Tungsten-Containing Compound Plays A Unique Role in Converting Cellulose to Ethanol

Tungsten-containing compound plays a unique role in converting cellulose into ethanol because of its special function in catalyzing the cleavage of cellulose carbon-carbon bonds. This major discovery was recently discovered by Dalian Institute of Chemicals Physics of Chinese Academy of Sciences.

Recently, the researcher Aiqin Wang and the academician Tao Zhang of the Dalian Institute of Chemical Physics made new progress in the research of biomass catalytic conversion and developed a multifunctional Mo/Pt/WOx catalyst, a tungsten-containing compound to convert cellulose "one-pot" into ethanol for the first time. Related work has been published on Joule.

cellulose is efficiently converted to ethanol image

As the most abundant biomass resource in nature, cellulose is abundantly derived from agricultural and forestry waste and its inedible characteristics make it an ideal renewable carbon resource for the production of fuels and chemicals. Cellulose ethanol is one of the most important biofuels. Mixing it with gasoline in a certain proportion can form a new generation of clean and environmentally friendly vehicle fuels. The fuels can reduce emissions of automobile exhaust such as carbon monoxide and hydrocarbons. However, up to now, the usage of bio-fermentation technology to produce cellulosic ethanol still faces various technical and economic challenges. To this end, it is of great significance to explore the non-biotransformation method to produce cellulosic ethanol.

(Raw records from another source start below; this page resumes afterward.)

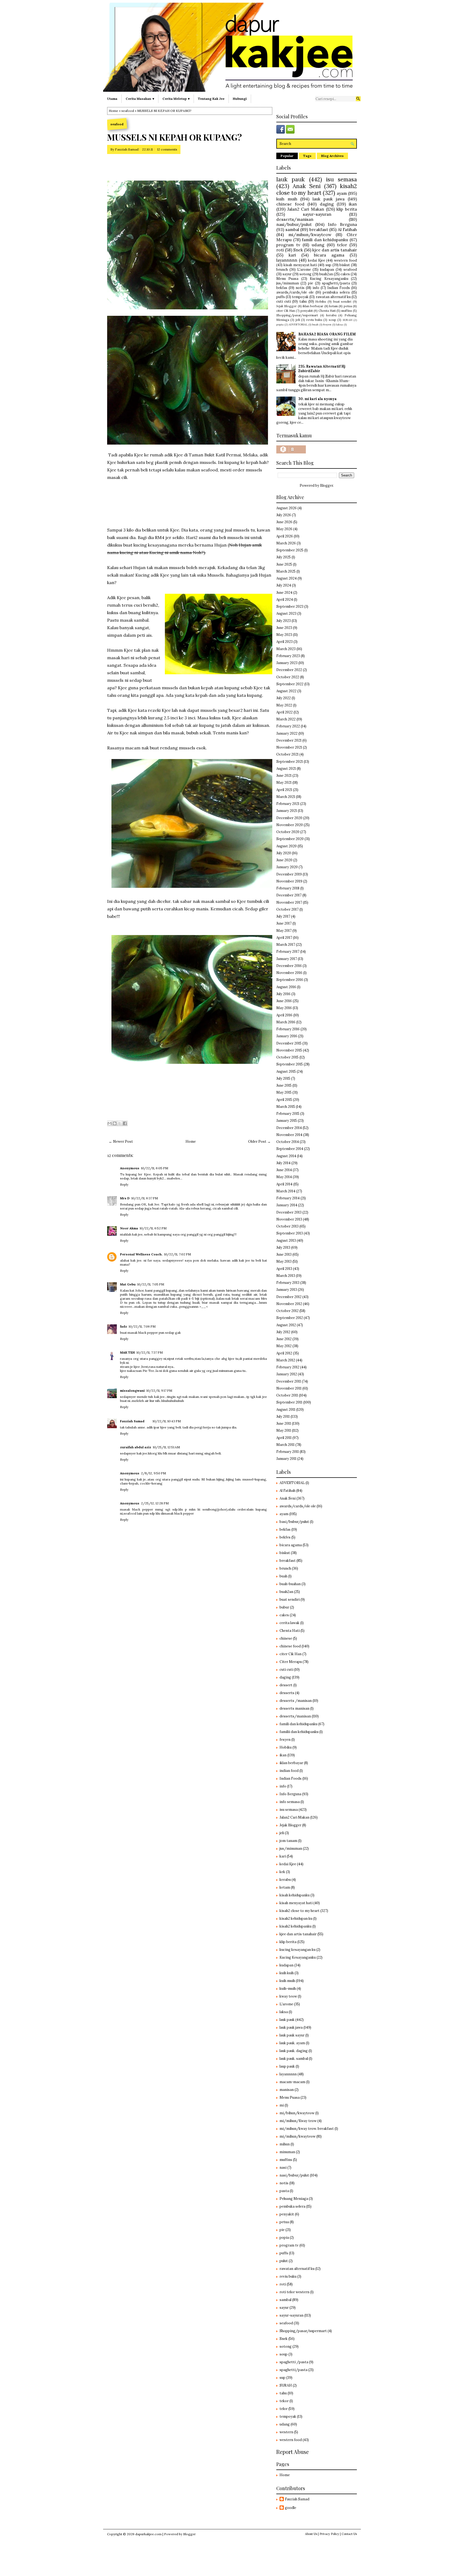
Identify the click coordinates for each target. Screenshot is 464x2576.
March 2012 (285, 1360)
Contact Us (349, 2534)
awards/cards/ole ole (295, 292)
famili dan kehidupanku (325, 239)
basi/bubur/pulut (294, 1521)
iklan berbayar (313, 306)
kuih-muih (288, 1988)
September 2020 (290, 839)
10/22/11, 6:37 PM (144, 1198)
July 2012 (283, 1332)
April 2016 (284, 1015)
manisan (287, 2089)
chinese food (290, 204)
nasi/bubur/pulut (294, 224)
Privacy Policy (329, 2534)
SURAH (347, 320)
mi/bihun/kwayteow (297, 2113)
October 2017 (287, 909)
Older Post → (259, 1141)
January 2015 (286, 1120)
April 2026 (284, 536)
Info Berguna (342, 224)
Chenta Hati (327, 311)
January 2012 (286, 1374)
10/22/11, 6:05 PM (154, 1168)
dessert (286, 1685)
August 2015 (286, 1071)
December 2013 (289, 1212)
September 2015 (289, 1064)
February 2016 (288, 1029)
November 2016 (289, 972)
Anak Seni (307, 186)
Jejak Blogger (286, 306)
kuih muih (286, 198)
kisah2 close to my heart (316, 189)
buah (315, 324)
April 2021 (284, 789)
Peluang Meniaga (294, 2198)
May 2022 (284, 705)
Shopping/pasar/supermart (297, 315)
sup (328, 265)
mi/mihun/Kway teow (298, 2121)
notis (300, 287)
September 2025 (289, 550)
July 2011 (283, 1416)
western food (345, 260)
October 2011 (287, 1395)
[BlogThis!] (114, 1123)
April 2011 (284, 1437)
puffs (280, 297)
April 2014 (284, 1184)
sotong (305, 274)
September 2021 (289, 761)
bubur (284, 1607)
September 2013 (289, 1233)
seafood (127, 111)
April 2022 (284, 712)
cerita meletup (174, 99)
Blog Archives (332, 156)
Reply (124, 1184)
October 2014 (287, 1141)
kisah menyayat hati (300, 265)
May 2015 (284, 1092)
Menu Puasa (287, 278)
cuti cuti (283, 301)
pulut (284, 2261)
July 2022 (283, 698)
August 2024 (286, 578)
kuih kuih (287, 1973)
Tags (307, 156)
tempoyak (300, 297)
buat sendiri (342, 301)
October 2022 (287, 677)
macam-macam (292, 2082)
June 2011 (283, 1423)
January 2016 (286, 1036)
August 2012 (286, 1325)
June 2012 (284, 1339)
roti (280, 249)
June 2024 (284, 592)
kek (282, 1872)
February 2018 (287, 888)
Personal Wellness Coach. (141, 1254)
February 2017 (287, 951)
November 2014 (289, 1135)
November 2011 (289, 1388)
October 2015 (287, 1057)
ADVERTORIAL (298, 324)
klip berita (346, 209)
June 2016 (284, 1001)
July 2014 (283, 1163)
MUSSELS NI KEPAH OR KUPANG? (174, 137)
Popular (287, 156)
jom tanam (288, 1840)
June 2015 (284, 1085)
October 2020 (287, 832)
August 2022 (286, 691)
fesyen (327, 324)
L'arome (304, 269)
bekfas (281, 287)
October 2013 (287, 1226)
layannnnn (286, 260)
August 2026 (286, 508)
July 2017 (283, 916)
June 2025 (284, 564)
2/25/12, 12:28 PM (155, 1503)
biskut (344, 265)
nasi (283, 2167)
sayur (287, 274)
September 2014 (289, 1148)
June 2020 (284, 860)
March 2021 (285, 796)
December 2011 (288, 1381)
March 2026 (286, 543)
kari (292, 255)
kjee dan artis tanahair (334, 249)
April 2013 (284, 1268)
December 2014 (289, 1128)
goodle (290, 2507)
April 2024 (284, 599)
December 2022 (289, 670)
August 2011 (285, 1409)
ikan (353, 204)
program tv (288, 244)
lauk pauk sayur (292, 2035)
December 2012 (289, 1297)
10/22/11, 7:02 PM (177, 1254)
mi (282, 2105)
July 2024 (283, 585)
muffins (346, 311)
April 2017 (284, 937)
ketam (333, 306)
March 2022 (286, 719)
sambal (292, 229)
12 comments (167, 149)
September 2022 (289, 684)
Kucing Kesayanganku (329, 278)
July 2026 (283, 515)
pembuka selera (336, 292)
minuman (287, 2152)
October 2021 (287, 754)
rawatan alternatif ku (333, 297)
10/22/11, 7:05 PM (150, 1284)
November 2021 (289, 747)
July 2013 (283, 1247)
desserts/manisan (294, 219)
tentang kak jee (211, 99)
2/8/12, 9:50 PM (153, 1473)
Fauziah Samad (127, 149)
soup (332, 320)
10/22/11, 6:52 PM (153, 1228)
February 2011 (287, 1451)
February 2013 (287, 1282)
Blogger (326, 485)
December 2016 (289, 965)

the proposed reaction pathway from cellulose to ethanol over the multifunctional catalyst Mo-Pt-WOx image

The research team has been working on the selective cleavage of carbon-carbon bonds and carbon-oxygen bonds in biomass to prepare important small-molecule alcohols. They discovered the first catalytic conversion reaction of cellulose hydrogenolysis to ethylene glycol, and the unique role of tungsten-containing compounds in catalyzing the selective cleavage of cellulose carbon-carbon bonds, and proposed a two-step process in which cellulose can be produced by first oxidative esterification and rehydrogenation reduction.

In this work, the team developed a new Mo/Pt/WOx multi-functional catalyst based on the previous work, which can be used to couple the hydrogenolysis of cellulose to ethylene glycol and ethylene glycol to ethanol. The process of directly producing ethanol in a "one-pot" of cellulose, the ethanol yield of the reaction reached 43.2%. At the same time, the catalyst also exhibits excellent stability and resistance to carbon monoxide poisoning, making it a potential for future practical applications.

The above research work was funded by the National Natural Science Foundation of China, the Ministry of Science and Technology of the People’s Republic of China, and the Chinese Academy of Sciences' Strategic Pilot Science and Technology Project. The research on the use of tungsten-containing compound in converting cellulose to ethanol will keep on going, making cellulosic ethanol biofuels get better promoted in daily life.